III.4.3. Por conseguinte o Tribunal apreciou livre e criticamente os documentos e os depoimentos prestados em audiência como o consente o disposto no art.,º 607/4 que de nenhuma inconstitucionalidade padece, nenhum erro se notando na apreciação da prova, mantendo-se, por isso, a decisão de facto.
III.5. Saber se em razão da alteração da decisão de facto, procedendo a acção improcede a excepção de não cumprimento alegada pela Ré com o fundamento na venda de coisa defeituosa pela Autora à Ré.
III.5.1. Como resulta do antecedente a decisão de fato não padece de nenhum erro e foi mantida, ainda assim teceremos algumas considerações sobre a compra e venda de bens sujeitos a pesagem e perecíveis dos autos.
III.5.2. Sendo certo que ocorre cumprimento defeituoso da prestação por parte da Autora temos o disposto nos artigos 913 e ss., sendo que o n.º 1 do art.º 913, no tocante às qualidades asseguradas pelo vendedor, manda aplicar o prescrito nos artigos 905 a 912 em tudo quanto não seja modificado pelos art.ºs 914 e ss. do CCiv. Ocorrendo dolo ou erro o contrato é anulável (art.º 905), anulabilidade essa que não é de conhecimento oficioso como decorre do art.º 287, n.º 1 do CCiv, devendo ser suscitada, que não foi, pela Ré e sujeita a prazo de caducidade ali previsto, havendo direito à indemnização mesmo nessa hipótese conforme resulta dos art.ºs 908 e 909 do CCiv. Contudo, o contrato de compra e venda dos autos tem a natureza subjectiva e objectivamente comercial, desde logo porque realizadas entre sociedades comerciais que tem por objecto a compra e venda de produtos hortícolas, sendo que os actos de compra e venda se destinavam a posterior revenda (art.ºs 463/1 e 464 a contrariu sensu do CCom); por outro lado, resulta claramente, da prova produzida e reapreciada por este Tribunal de recurso que os brócolos foram vendidos por peso, sendo a pesagem feita no local de compra, neste caso pela Ré e nesta circunstância o risco corre por conta do vendedor até que sejam pesadas e no caso concreto a pesagem ocorreu no próprio dia da descarga dia 25/7/2016, pelo que o risco associado à transmissão da propriedade ter-se-ia transferido imediatamente após a pesagem efectuada. Contudo não é assim, porquanto estamos perante um especial contrato de compra e venda comercial não sendo aplicáveis as disposições do art.ºs.º 923 e ss do CCiv. A venda de produtos hortícolas como o brócolo em palotes que atingem várias toneladas ou a batata deve considerar-se uma venda feita debaixo da condição de a mercadoria ser conforme à qualidade convencionada (art.º 469 do CCom), a qualidade do bem e o estado do bem são conceitos jurídicos diferentes mas da deterioração que determina a alteração das características específicas do bem resulta a sua qualificação e pelo art.º 471 do CCom a condição do art.º 469 do mesmo código ter-se-á por verificada e o contrato por perfeito se o comprador examinando o bem comprado no acto da entrega ou não reclamar contra a sua qualidades, não a examinando dentro do prazo de 8 dias a partir do acto da entrega (cfr entre outros o Ac RLxa de 15/6/1955 JR 1955-553 a propósito da compra e venda de batata).

TAREFAS E EXERCÍCIOS:
A) Altere o trecho do texto sobre a venda de brócolos desde "III.5. Saber se" até "Autora à Ré.", inclusive, substituindo "excepção" por "exceção".
B) Segundo o texto sobre a venda de brócolos, em que dia ocorreu a pesagem?
C) Prossiga o texto sobre a venda de brócolos a partir da última frase apresentada.

DADOS FORNECIDOS:
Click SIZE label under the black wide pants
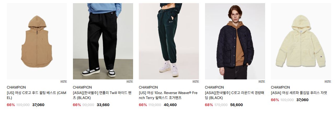 (x=130, y=82)
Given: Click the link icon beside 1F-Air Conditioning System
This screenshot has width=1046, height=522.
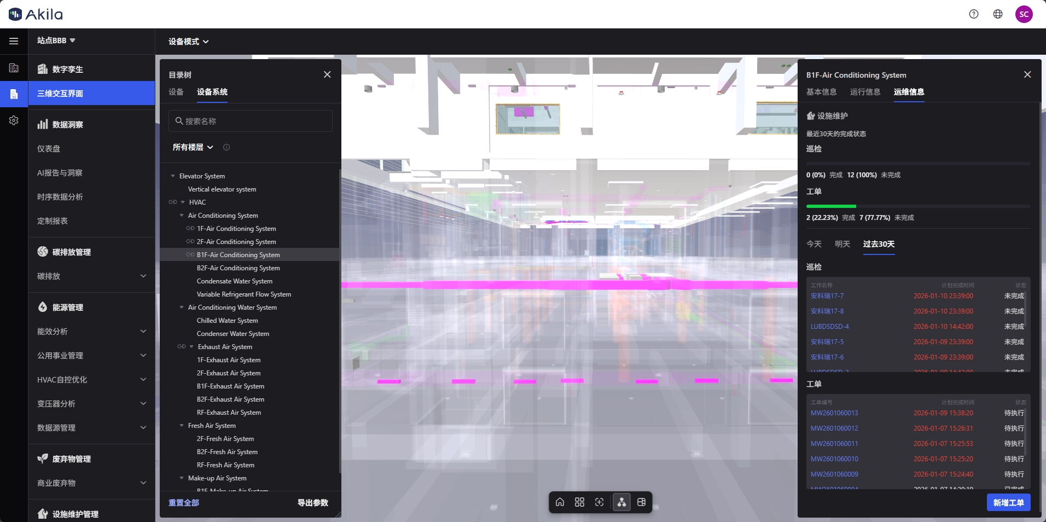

RESULTADOS POR ORDEM:
A)
III.5. Saber se em razão da alteração da decisão de facto, procedendo a acção improcede a exceção de não cumprimento alegada pela Ré com o fundamento na venda de coisa defeituosa pela Autora à Ré.

B) A pesagem ocorreu no próprio dia da descarga, 25/7/2016.

C)
III.5.3. Ora, no caso concreto, a Autora vendedora não exigiu que o comprador procedesse ao exame da mercadoria no acto da entrega, de todo o modo atendendo à quantidade vendida (várias toneladas de brócolo em palote) e como resulta da própria apreciação da prova gravada, era impossível fazer o exame no momento em que o brócolo foi entregue (cfr § único do art.º 471 do Ccom). Por isso a Ré fê-lo dentro daquele prazo de oito dias do modo acima descrito, por isso em tempo, razão pela qual pode exercitar os direitos que a lei lhe confere por virtude do incumprimento do outro contraente, a lei presume iuris et iure que a falta de denúncia tempestiva significa aceitação, não sendo pois de admitir contra isso qualquer espécie de prova. A falta de reclamação do comprador no acto ou no prazo de 8 dias, na hipótese, como dos autos, não ser possível fazer o exame da mercadoria no acto da entrega dela importa a aprovação da mercadoria e torna definitiva a compra e venda, passando desde este momento para o comprador a propriedade e os riscos da coisa.[4] Este regime, nitidamente diverso do estabelecido na lei civil para as vendas do mesmo tipo (art.º 916) tem na base a ideia de que a rescisão de um contrato pode causar ao comércio entorpecimentos ou danos no sentido de que envolve insegurança para os direitos perturba a rapidez das actividades e ao originar a ineficácia de uma operação já realizada, transtorna ou impede o encadeamento económico das operações sucessivas, daí aquele prazo de caducidade curto de 8 dias (Cfr entre outros o Ac RLxa de 18/1/1974 in BMJ 233/232, RP 14/7/87 CªJª 1987, 4-206, Ac RC de 24/1/1989, CªJª 1989,i-46)
III.5.4.O vendedor, recebida a reclamação não fez qualquer caso do assunto, não tentou sequer resolver a questão e mesmo a pedido da Autora para lhe enviar a nota de crédito correspondente, nada fez. Assim sendo, é de concluir, não se chegando a transferir a propriedade da mercadoria para a Ré, correndo os riscos do perecimento do bem vendido por conta do vendedor, perecendo a mercadoria, não é devido o preço dela, desde logo com base no art.º 795/1 do CCiv. Se a prestação da Autora se tornou impossível, nos termos provados não é devido o preço.

IV- DECISÃO
Tudo visto acordam os juízes na 2.ª secção desta Relação em julgar improcedente a apelação, consequentemente confirma-se a decisão recorrida.
As custas são da responsabilidade da apelante que decai e porque decai (art.º527/1 e 2)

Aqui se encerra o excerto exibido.